5 Iara Tonidandel

Dona Yara

Dona Yara era uma vizinha simpática. Sempre prestativa. Quando íamos viajar, alimentava nossos gatos e limpava as caixas de areia. Às vezes, quando não estávamos em casa, e algum pacote chegava, ela sempre recebia e nos entregava depois. Quando podíamos, retribuíamos, o que era quase nunca, pois ela quase nunca abandonava a própria casa. 

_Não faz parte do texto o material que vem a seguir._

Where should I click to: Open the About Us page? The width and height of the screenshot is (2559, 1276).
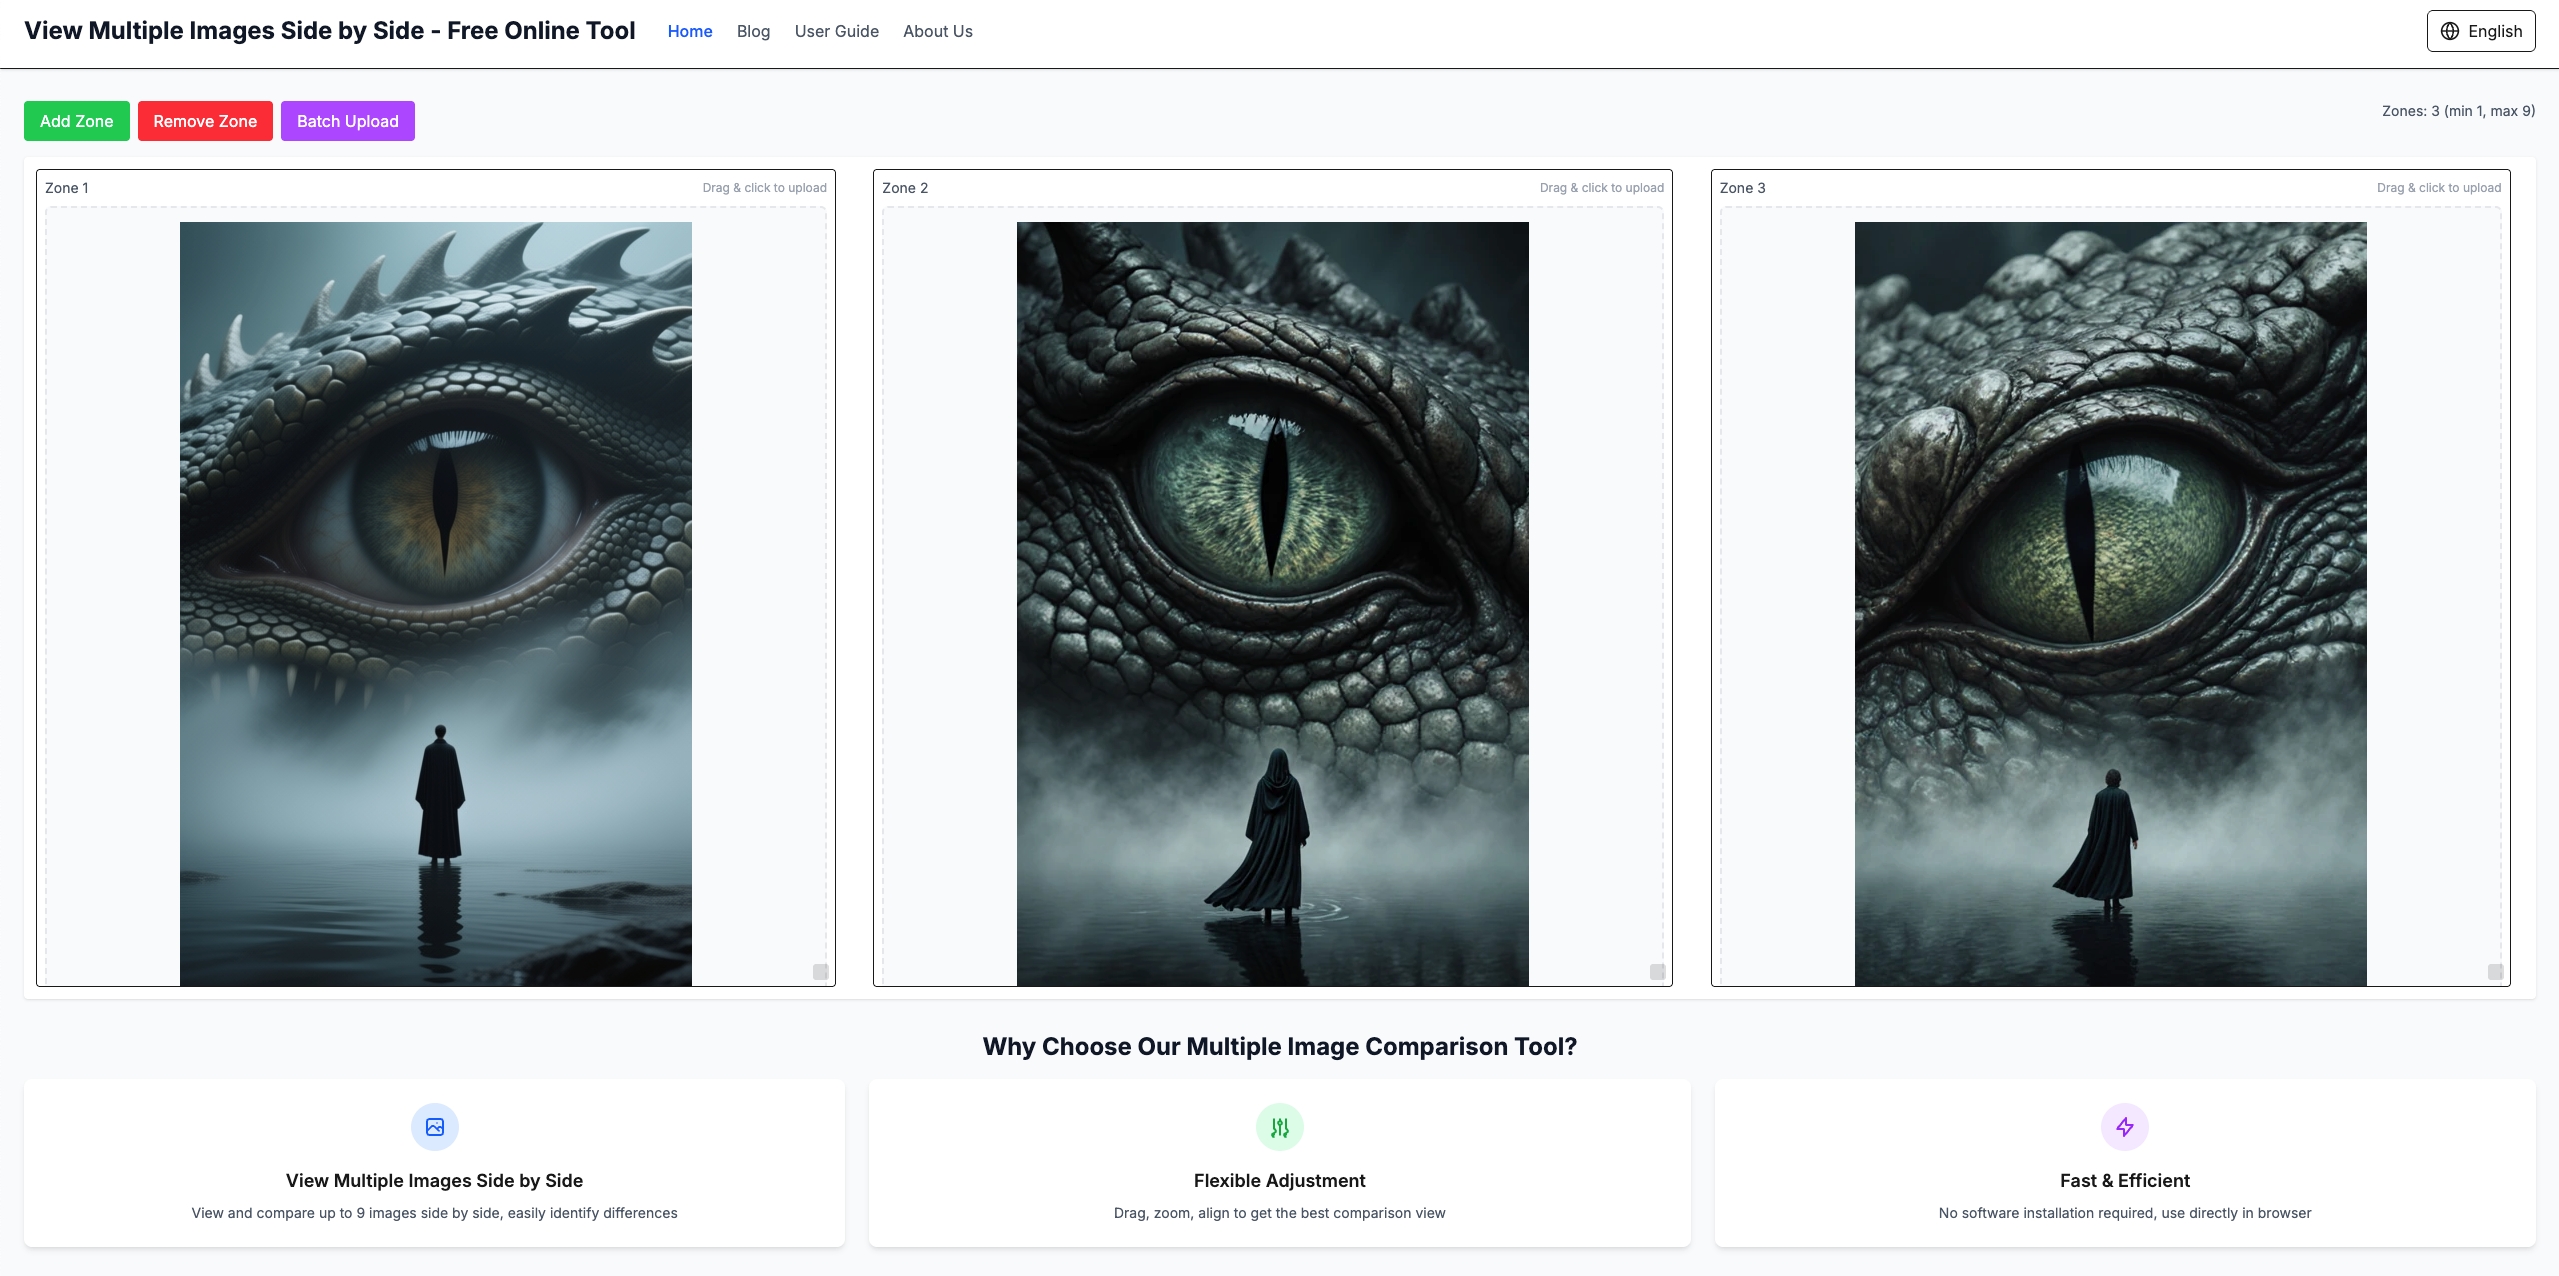point(937,31)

Uma senhora que desde que nos mudamos para aquela vizinhança estava ali. Ela era prestativa mas não nos visitávamos. Pela idade, devia ser aposentada. Acho que uma vez outra vizinha disse indiscretamente que Dona Yara era aposentada do serviço público. Acho que sempre foi solteira. Quando ela tinha visitas, e percebíamos, e ela via a curiosidade em nossas expressões, comentava que eram uma sobrinha, com seus filhos, sobrinhos-netos. 

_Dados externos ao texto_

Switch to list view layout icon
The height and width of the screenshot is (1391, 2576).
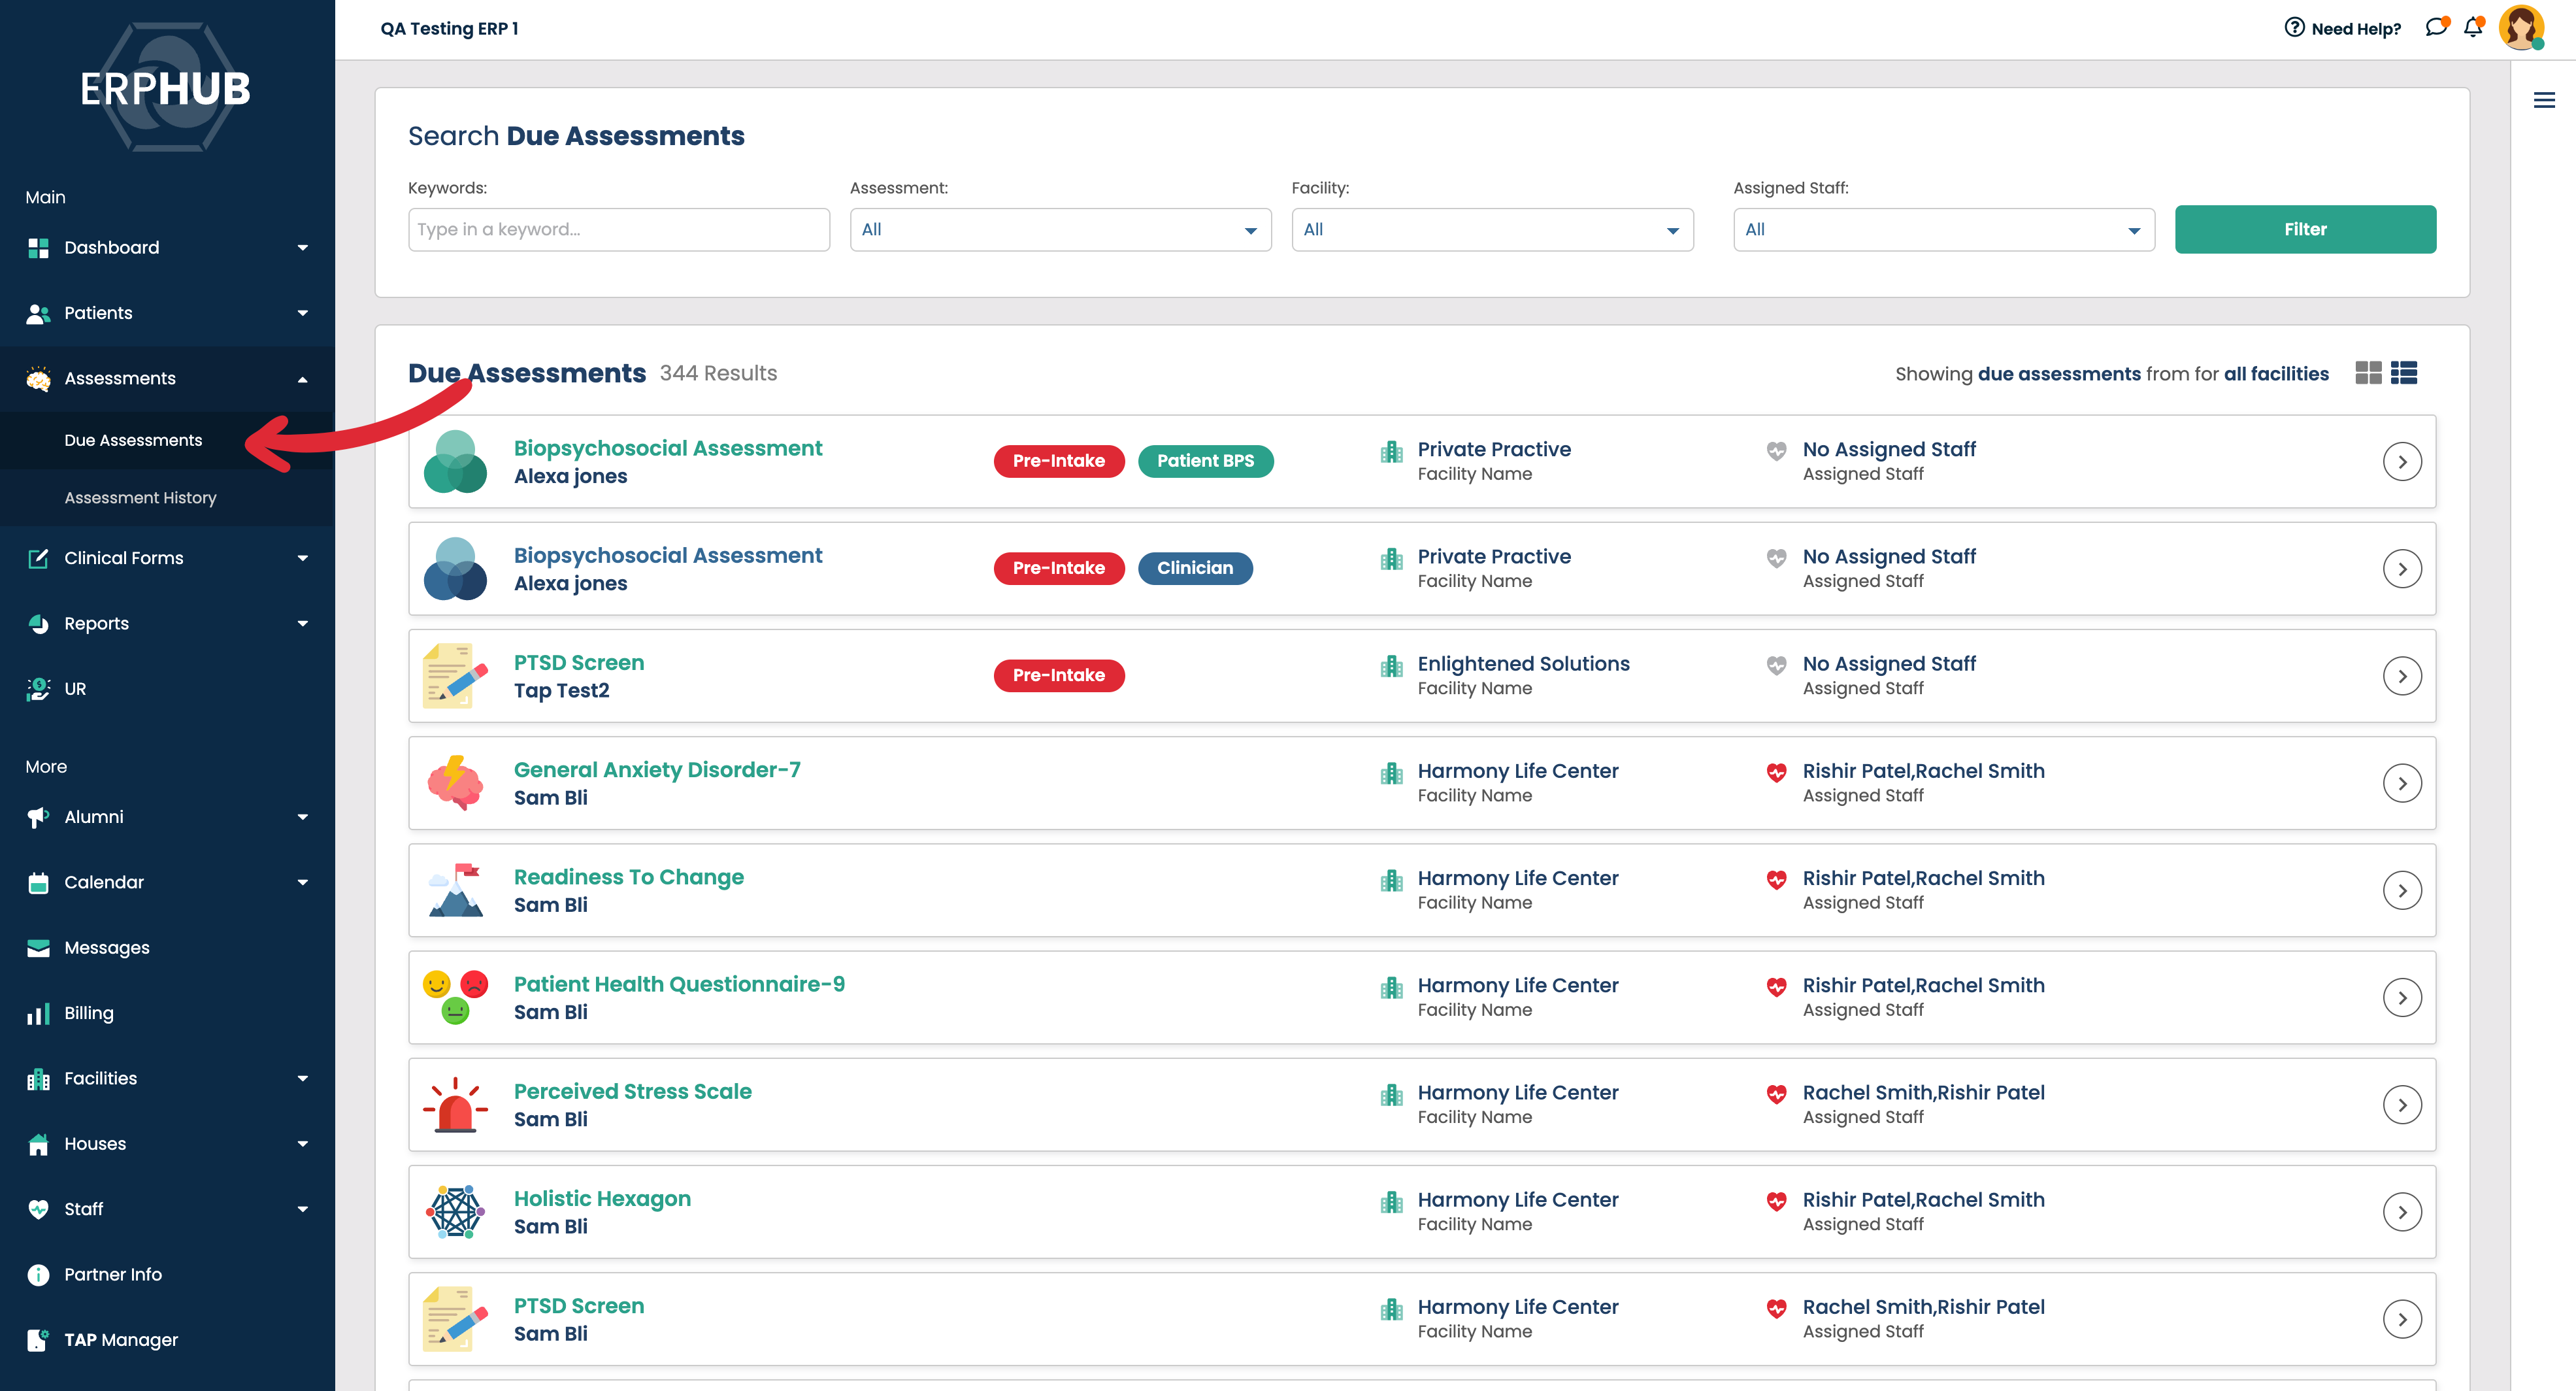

A casa dela era pequena e bem cuidada. Tinha um pátio em frente, onde ela cultivava um jardim. Também tinha dois gatos. Na janela da frente da casa, ela pendurava bebedouros para os passarinhos. Naqueles pequenos receptáculos de plástico colocava água com açúcar. 

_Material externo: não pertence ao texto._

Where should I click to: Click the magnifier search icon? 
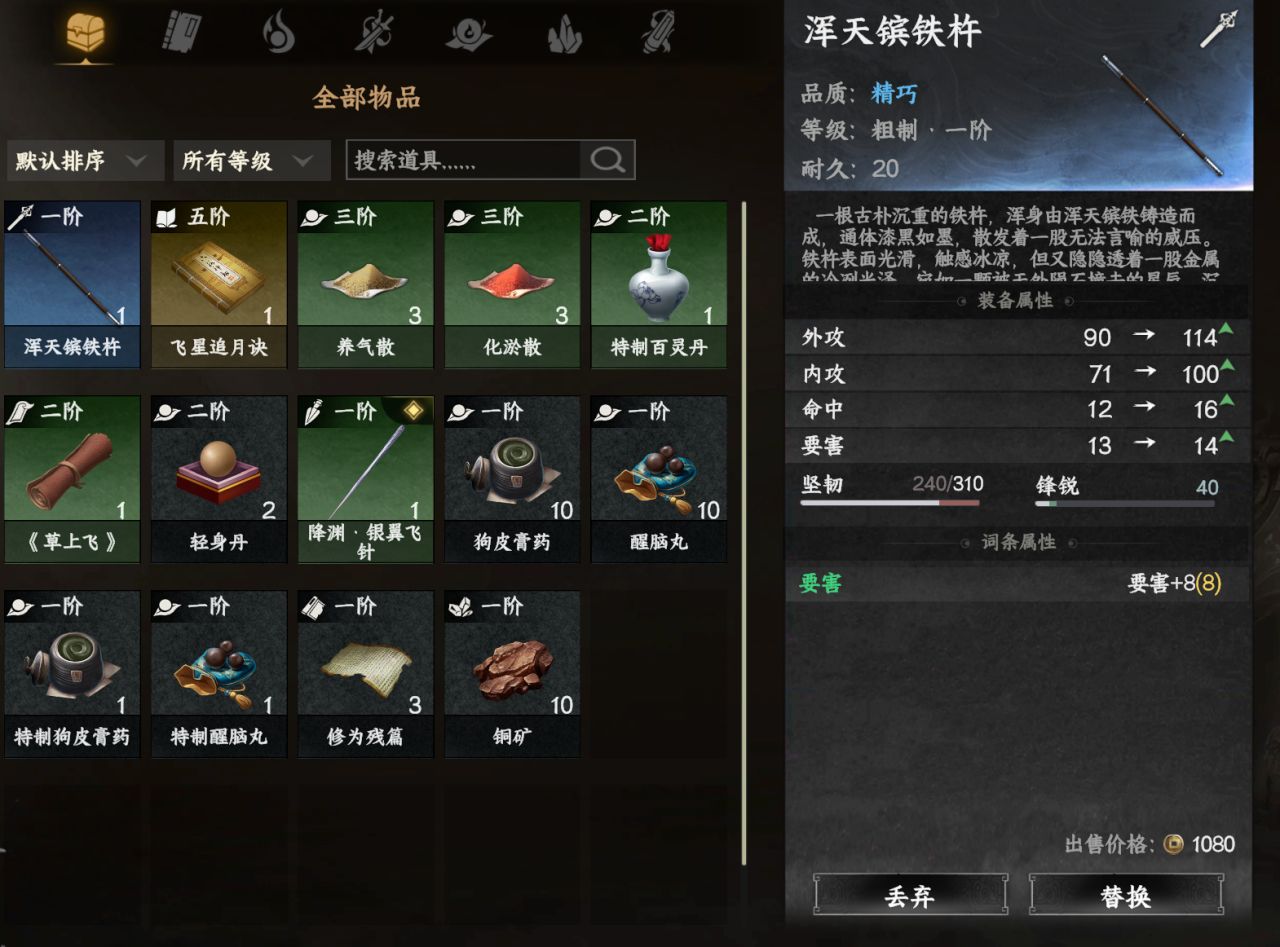607,160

Os bichos aproveitavam. Era comum que pardais e andorinhas fossem beber ali. Entre os pássaros, os mais graciosos eram os beija-flores. Os pequenos helicópteros capazes de pararem no ar, com asas tão pequenas e de tão tremenda intensidade. Se os pardais e as andorinhas precisavam pousar para beber esse néctar, os beija-flores produziam um bailado no ar, com suas asas e suas cores brilhantes ao sol. Alguns com predomínio de tons vermelhos, outros azuis. E só pela variação de cores de eu saberia que eram mais de um, porque, em geral, cada beija-flor aparecia sozinho. 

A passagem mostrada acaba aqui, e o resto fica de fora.